* **Instructions for the task**: Search the records for the word "will" and pick out every line that has it.

Stored dataset items
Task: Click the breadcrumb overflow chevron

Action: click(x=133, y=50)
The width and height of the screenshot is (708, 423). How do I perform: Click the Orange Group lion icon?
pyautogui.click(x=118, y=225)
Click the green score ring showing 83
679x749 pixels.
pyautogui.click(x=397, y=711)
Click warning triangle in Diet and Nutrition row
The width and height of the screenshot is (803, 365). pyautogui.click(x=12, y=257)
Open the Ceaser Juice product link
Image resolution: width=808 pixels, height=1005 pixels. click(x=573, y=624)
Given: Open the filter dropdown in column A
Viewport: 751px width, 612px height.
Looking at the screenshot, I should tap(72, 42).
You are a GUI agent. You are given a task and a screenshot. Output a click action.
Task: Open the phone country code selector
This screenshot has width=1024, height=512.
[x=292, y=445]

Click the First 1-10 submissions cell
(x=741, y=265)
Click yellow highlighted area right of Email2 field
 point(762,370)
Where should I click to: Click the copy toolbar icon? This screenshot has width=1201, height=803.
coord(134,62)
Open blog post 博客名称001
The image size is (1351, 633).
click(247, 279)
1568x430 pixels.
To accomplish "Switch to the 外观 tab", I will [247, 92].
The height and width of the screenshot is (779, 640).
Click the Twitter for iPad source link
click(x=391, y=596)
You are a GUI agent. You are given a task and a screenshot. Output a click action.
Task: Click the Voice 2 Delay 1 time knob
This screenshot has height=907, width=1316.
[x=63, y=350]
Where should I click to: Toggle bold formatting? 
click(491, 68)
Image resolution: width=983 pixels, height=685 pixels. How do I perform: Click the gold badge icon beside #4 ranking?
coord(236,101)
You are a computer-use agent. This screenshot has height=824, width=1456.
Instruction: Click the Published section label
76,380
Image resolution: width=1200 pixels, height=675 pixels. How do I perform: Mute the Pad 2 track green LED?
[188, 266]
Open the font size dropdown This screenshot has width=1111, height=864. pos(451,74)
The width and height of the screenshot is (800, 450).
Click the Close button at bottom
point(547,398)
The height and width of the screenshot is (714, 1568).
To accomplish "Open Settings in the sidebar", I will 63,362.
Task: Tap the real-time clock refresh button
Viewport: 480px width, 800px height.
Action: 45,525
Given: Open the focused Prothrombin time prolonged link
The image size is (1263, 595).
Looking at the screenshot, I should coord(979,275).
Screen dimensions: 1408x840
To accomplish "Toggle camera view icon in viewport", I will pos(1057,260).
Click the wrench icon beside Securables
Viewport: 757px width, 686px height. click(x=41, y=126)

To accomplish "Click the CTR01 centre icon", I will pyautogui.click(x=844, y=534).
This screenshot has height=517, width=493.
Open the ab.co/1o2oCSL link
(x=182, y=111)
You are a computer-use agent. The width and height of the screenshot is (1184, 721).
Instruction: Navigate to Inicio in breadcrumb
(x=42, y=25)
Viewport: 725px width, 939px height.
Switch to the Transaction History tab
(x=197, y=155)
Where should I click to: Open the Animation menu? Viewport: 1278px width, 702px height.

* **Answer to the problem**:
To accomplish "Switch to the 外观 tab", I will [247, 92].
To accomplish "Open Settings in the sidebar", I will 63,362.
To accomplish "Toggle camera view icon in viewport", I will pos(1057,260).
To accomplish "Click the CTR01 centre icon", I will pyautogui.click(x=844, y=534).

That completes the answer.